__The exercise__
Write out the biographical sketch of Paul Fleischman word for word, in full.
--- start of Extract provided ---
On September 5, 1952, in Monterey, California, Paul Fleischman was born to
Albert Sidney, well-known children's author, and Beth Taylor Fleischman. He
attended the University of California, Berkeley, from 1970-72 and graduated
with a B.A. from the University of New Mexico in 1977. He is married, has two
children, Seth and Dana, and lives in Pacific Grove, California.
Prior to writing full time he worked at a variety of jobs: a carpenter,
bagel baker, bookstore clerk, library aide, and proofreader. He is a member of
the Authors Guild and a member of the Society of Children's Book Writers and
Illustrators.
His books have received numerous awards including a Newbery Honor Book medal
for Graven Images: Three Stories in 1983 and the Newbery Medal in 1989
for Joyful Noise: Poems for Two Voices. Whirligig received the Golden
Kite Honor Book from the Society of Children's Book Writers and Illustrators in
1999.
His love of music influences his writing as he blends musical language with
quirky looks at the world. He said of himself in School Library Journal,
"I'm a maker at heart . . . I collect materials, relying heavily on chance. I
sort and discard. I envision possible shapes the book might take.... A
sculpture grows upward; paragraphs grow down."
His writing embraces a variety of themes and styles across varied genres. He
is equally at ease writing poetry for multiple voices as he is writing fantasy,
historical fiction, or contemporary realistic fiction.
He grew up in Santa Monica, California, hearing his father's stories as they
came out of his typewriter. He said in School Library Journal, "I was
exposed to books, but was not a reader and certainly had no plans to be a
writer." He and his sisters spent their time exploring the beach town where
they lived, riding their bicycles up and down every street and alley. Reading
for pleasure did not enter his life until high school when he discovered it on
his own. He started reading adult books, all kinds of things, like Grapes of
Wrath, Mark Twain, Gogol, and Russian novels. It was the same with music.
He discovered classical music in high school and devoured the classical
collection at the Santa Monica Public Library.
Just prior to graduation from college in 1977, he was searching for an
occupation. He knew his father had made a living at writing and he had grown up
in his father's house. He had absorbed a great deal about the craft, of
writing. He sat down and wrote The Birthday Tree.
--- end of Extract provided ---
--- start of Data entries ---
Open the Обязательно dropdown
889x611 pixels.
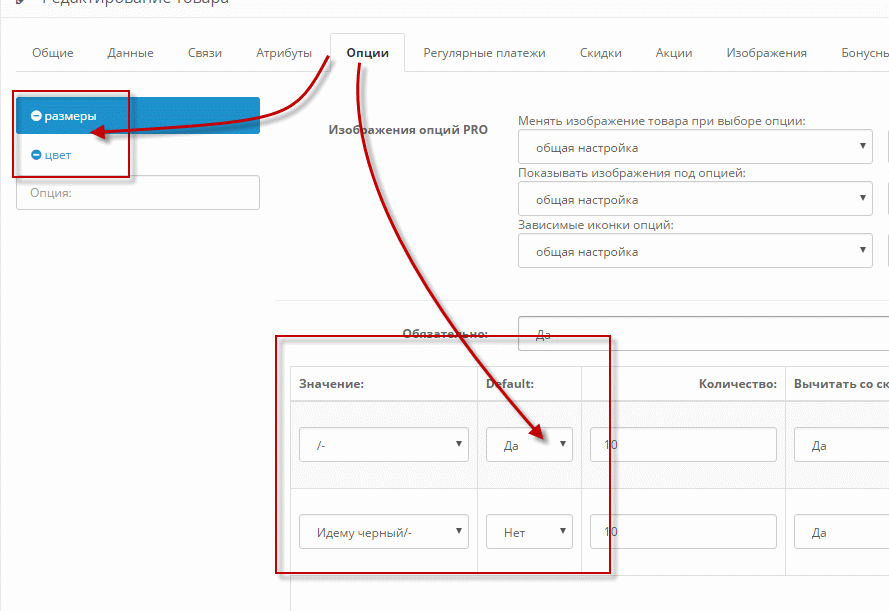pyautogui.click(x=700, y=334)
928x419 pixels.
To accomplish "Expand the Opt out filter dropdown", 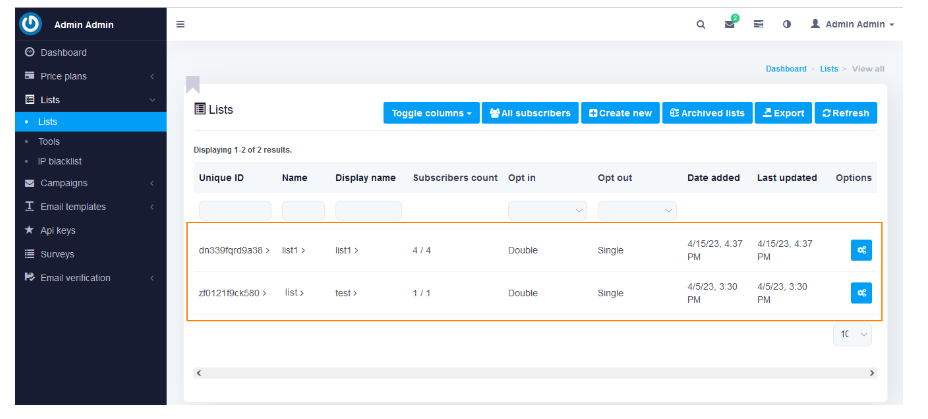I will coord(637,211).
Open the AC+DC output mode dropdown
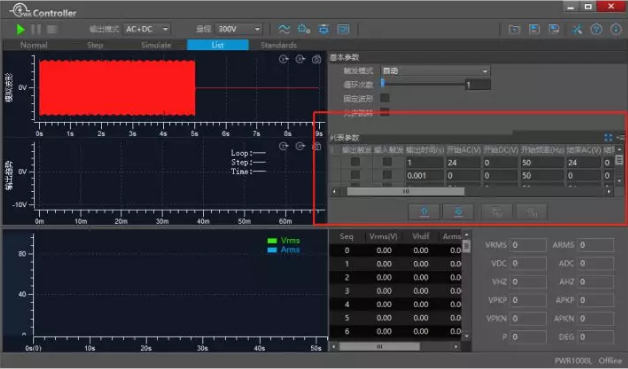Screen dimensions: 628x369 pyautogui.click(x=147, y=29)
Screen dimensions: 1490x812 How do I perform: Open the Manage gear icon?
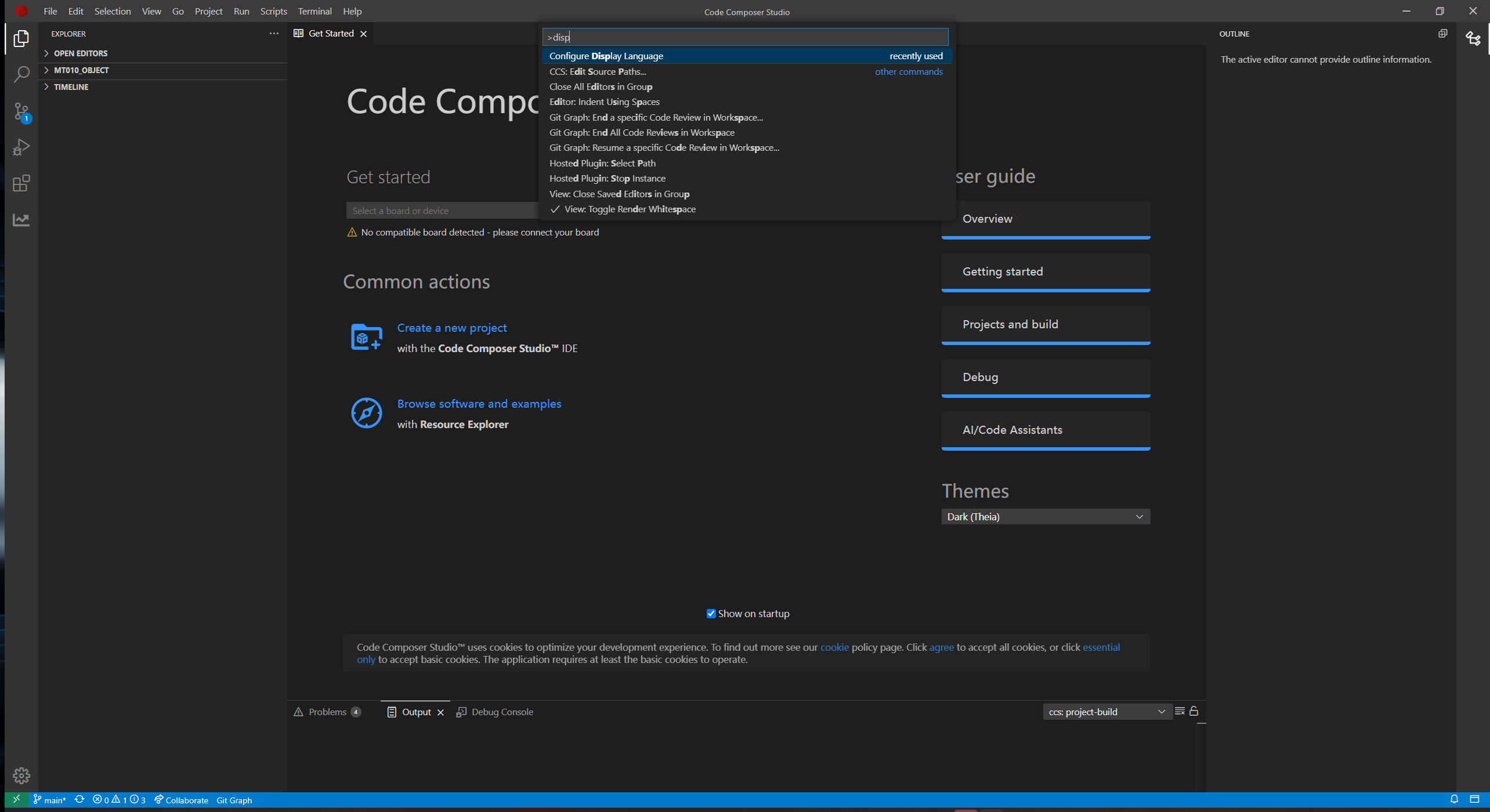pyautogui.click(x=21, y=775)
--- end of Data entries ---
__Answer to this problem__
On September 5, 1952, in Monterey, California, Paul Fleischman was born to
Albert Sidney, well-known children's author, and Beth Taylor Fleischman. He
attended the University of California, Berkeley, from 1970-72 and graduated
with a B.A. from the University of New Mexico in 1977. He is married, has two
children, Seth and Dana, and lives in Pacific Grove, California.
Prior to writing full time he worked at a variety of jobs: a carpenter,
bagel baker, bookstore clerk, library aide, and proofreader. He is a member of
the Authors Guild and a member of the Society of Children's Book Writers and
Illustrators.
His books have received numerous awards including a Newbery Honor Book medal
for Graven Images: Three Stories in 1983 and the Newbery Medal in 1989
for Joyful Noise: Poems for Two Voices. Whirligig received the Golden
Kite Honor Book from the Society of Children's Book Writers and Illustrators in
1999.
His love of music influences his writing as he blends musical language with
quirky looks at the world. He said of himself in School Library Journal,
"I'm a maker at heart . . . I collect materials, relying heavily on chance. I
sort and discard. I envision possible shapes the book might take.... A
sculpture grows upward; paragraphs grow down."
His writing embraces a variety of themes and styles across varied genres. He
is equally at ease writing poetry for multiple voices as he is writing fantasy,
historical fiction, or contemporary realistic fiction.
He grew up in Santa Monica, California, hearing his father's stories as they
came out of his typewriter. He said in School Library Journal, "I was
exposed to books, but was not a reader and certainly had no plans to be a
writer." He and his sisters spent their time exploring the beach town where
they lived, riding their bicycles up and down every street and alley. Reading
for pleasure did not enter his life until high school when he discovered it on
his own. He started reading adult books, all kinds of things, like Grapes of
Wrath, Mark Twain, Gogol, and Russian novels. It was the same with music.
He discovered classical music in high school and devoured the classical
collection at the Santa Monica Public Library.
Just prior to graduation from college in 1977, he was searching for an
occupation. He knew his father had made a living at writing and he had grown up
in his father's house. He had absorbed a great deal about the craft, of
writing. He sat down and wrote The Birthday Tree.